- **Document extract**
What's in a Pet Name Anyway?

How would you like it if I called you "turd?"

This is probably my favorite badge of all the times. Right next to the pic of me and yo mama doin it!

Sugar Plum; Babe; Stud; Tits Magee; Cuddle Bear; Snookums; Sweetie; Shorty; Dumpling; Woman. You might be looking at these names, pet names, and saying to yourself “Alex, have you really been called ALL of these names? Really!?” I’m the first one to tell you that Woman and Tits Magee have been used as terms of endearment. That’s right, kids. I’m going to own that mo’ fo! Not that I’m proud of being called Tits Magee. Prison changes a man, dammit!

Obviously, when we’re caught within the snare of a relationship, however casual or serious it may be, there’s a possibility a pet name has been assigned to you.
Carrie Bradshaw’s done it and my blogger contemporaries do it. Nick names or pet names; whatever you want to call it, tumble around in a person’s head. The names get assigned. They just do.

I know that we, as a people, have a need to label things. Some of us label the person we have sex with as a boyfriend or wife, or the Best Buy Stereo System installation guy (Though, that last nick name isn’t a nick name more than it is a job position. Just sayin). Where does that need to label; to name come from? I think it’s part survival skill. If a guy comes up with a particularly cute pet name for his partner, chances are it’s likely to help him not get kicked in the stomach by said partner if he pisses them off. This has worked for me once but has failed miserably other times.

- **Information shown**
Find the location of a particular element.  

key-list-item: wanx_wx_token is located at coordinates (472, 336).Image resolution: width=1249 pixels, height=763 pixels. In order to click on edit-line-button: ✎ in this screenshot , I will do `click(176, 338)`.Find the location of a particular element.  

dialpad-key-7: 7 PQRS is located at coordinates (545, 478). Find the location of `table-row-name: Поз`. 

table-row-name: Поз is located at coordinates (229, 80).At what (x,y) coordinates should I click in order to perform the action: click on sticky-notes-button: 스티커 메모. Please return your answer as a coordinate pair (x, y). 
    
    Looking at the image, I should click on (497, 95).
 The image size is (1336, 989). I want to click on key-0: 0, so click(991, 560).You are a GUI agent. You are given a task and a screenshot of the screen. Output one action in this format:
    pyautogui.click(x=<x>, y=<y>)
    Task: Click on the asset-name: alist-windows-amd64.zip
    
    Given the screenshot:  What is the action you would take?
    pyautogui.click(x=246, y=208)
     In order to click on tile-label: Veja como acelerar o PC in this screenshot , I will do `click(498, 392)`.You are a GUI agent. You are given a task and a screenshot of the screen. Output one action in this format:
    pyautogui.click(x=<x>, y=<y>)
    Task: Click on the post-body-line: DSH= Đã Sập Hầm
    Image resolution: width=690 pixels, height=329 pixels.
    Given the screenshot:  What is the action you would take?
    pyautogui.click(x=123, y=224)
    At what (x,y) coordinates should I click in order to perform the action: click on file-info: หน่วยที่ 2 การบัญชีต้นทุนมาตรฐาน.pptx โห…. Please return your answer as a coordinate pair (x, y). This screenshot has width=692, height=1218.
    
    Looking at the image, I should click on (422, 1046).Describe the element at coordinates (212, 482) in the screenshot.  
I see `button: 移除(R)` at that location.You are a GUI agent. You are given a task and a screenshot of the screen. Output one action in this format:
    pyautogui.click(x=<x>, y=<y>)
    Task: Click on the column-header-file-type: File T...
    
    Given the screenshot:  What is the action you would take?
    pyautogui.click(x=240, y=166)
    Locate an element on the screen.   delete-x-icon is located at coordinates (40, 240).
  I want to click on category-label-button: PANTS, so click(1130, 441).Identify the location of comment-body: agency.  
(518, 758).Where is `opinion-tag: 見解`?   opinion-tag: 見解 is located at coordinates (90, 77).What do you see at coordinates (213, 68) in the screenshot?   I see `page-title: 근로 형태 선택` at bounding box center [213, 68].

- **Task item**
According to the blog post on pet names, why is the need to label a partner partly a survival skill? Answer in one to three sentences.

- **Answer for this exercise**
A guy who thinks up a particularly cute pet name for his partner is likely to avoid getting kicked in the stomach when he angers that partner. The writer says this has worked once but failed miserably other times.